Though the book is “kitted out with the trappings of scholarly work, including a kind of intramural peer-review process,” project creator Nikole Hannah-Jones “dismisses even the gentle reproaches of her kindest critics” while never justifying the book’s central claim that slavery was the foundation on which our country was built. A few contributors, including culture critic Wesley Morris, have listened to the feedback and thoughtfully modified their original essays.
Otherwise, this version of The 1619 Project is “very clearly built to be a sacred text”— the type of book that no reader can argue against without being accused of racism.
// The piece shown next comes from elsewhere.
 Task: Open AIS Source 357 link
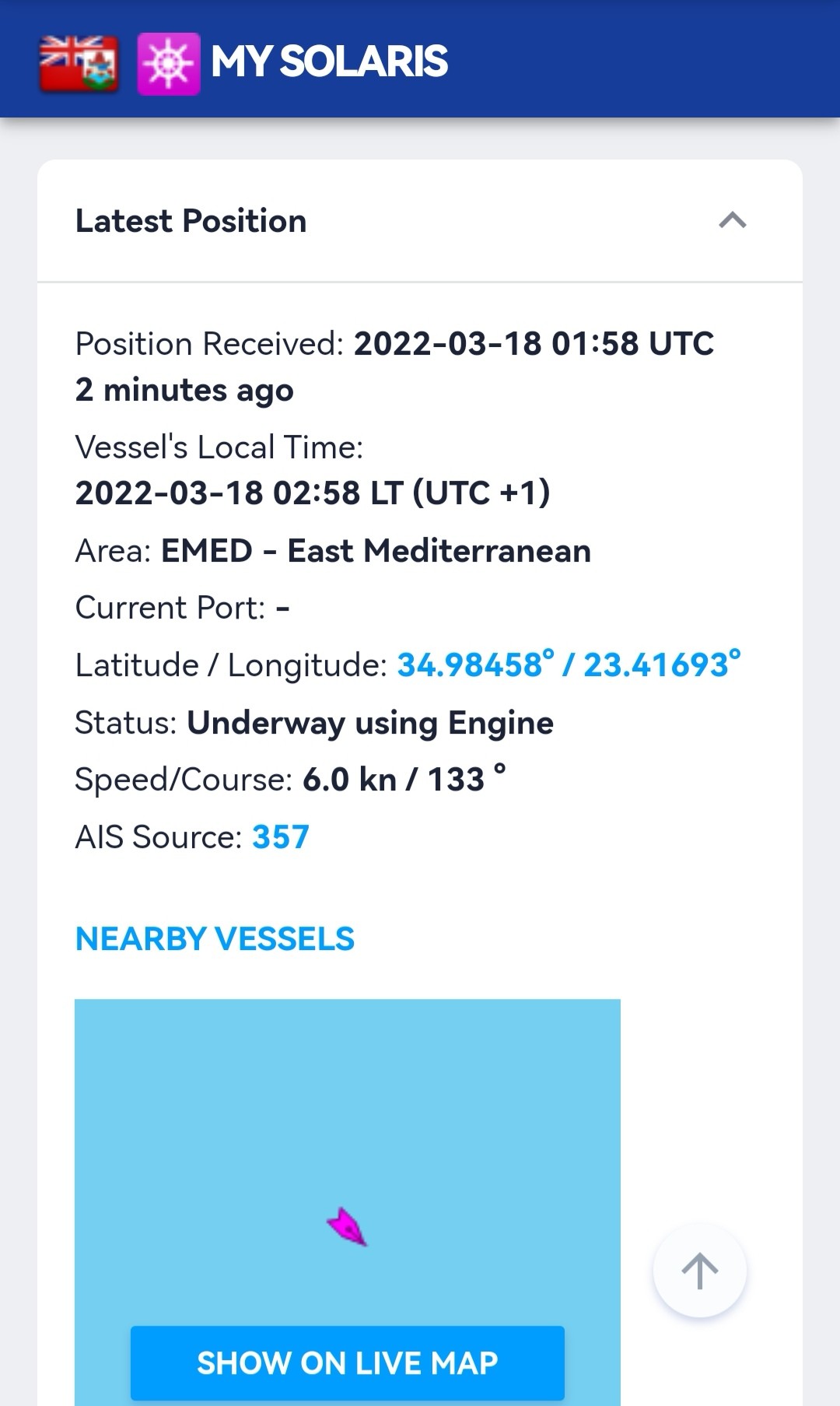coord(281,837)
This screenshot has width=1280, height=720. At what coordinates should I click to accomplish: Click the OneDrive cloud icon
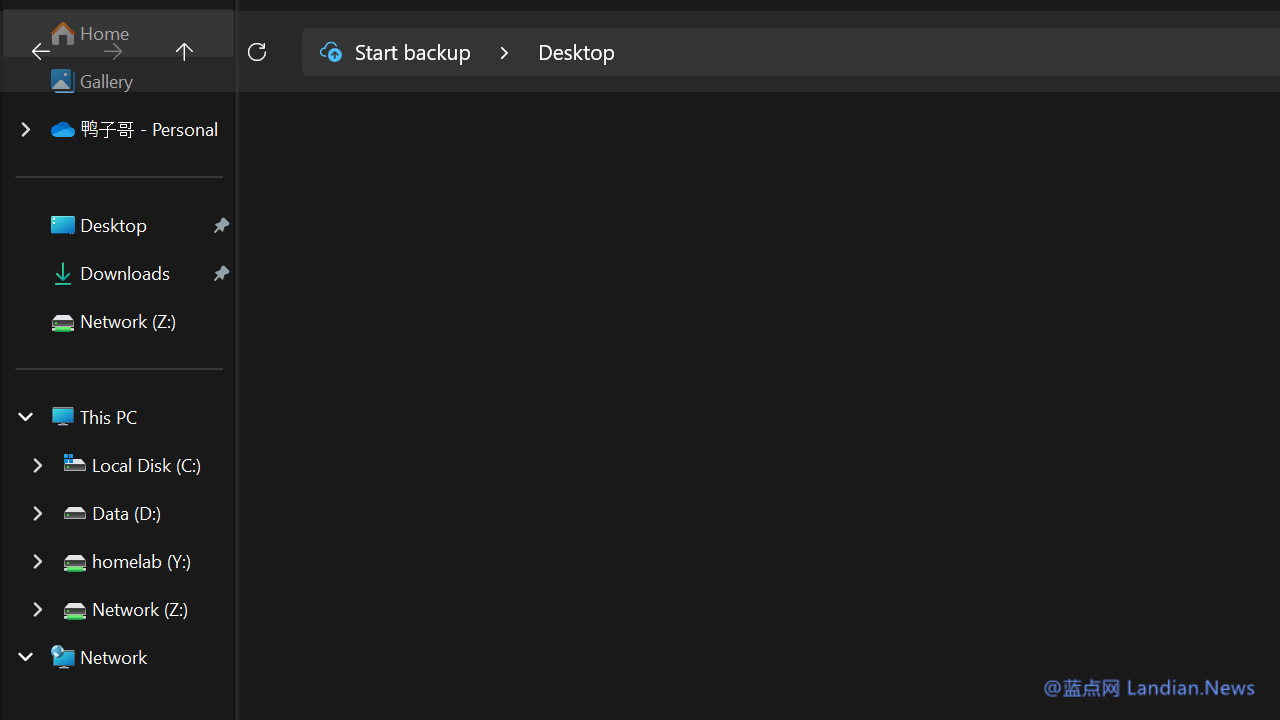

There is an elusiveness to the project that makes it hard for anyone to argue with, said Carlos Lozada in The Washington
Post. Sometimes the book seems to insist on recognizing 1619 as the date of America’s birth; other times, it suggests that America has many origin points. In a new example of shape shifting, this extended version of the project closes with a chapter by HannahJones that puts aside historical analysis to advocate a political agenda. In “Justice,” she argues that an enduring wealth gap is the most significant barrier for Black Americans today and that anyone who understands the nation’s history should support addressing this wealth disparity through reparation payments and the creation of free universal health care, child care, and college. The history provided up to that point is “powerful and memorable,” and “The 1619 Project’s activist turn need not necessarily affect how one regards the American origin story it presents.” Still, it’s instructive to know the purpose that the project is intended to serve.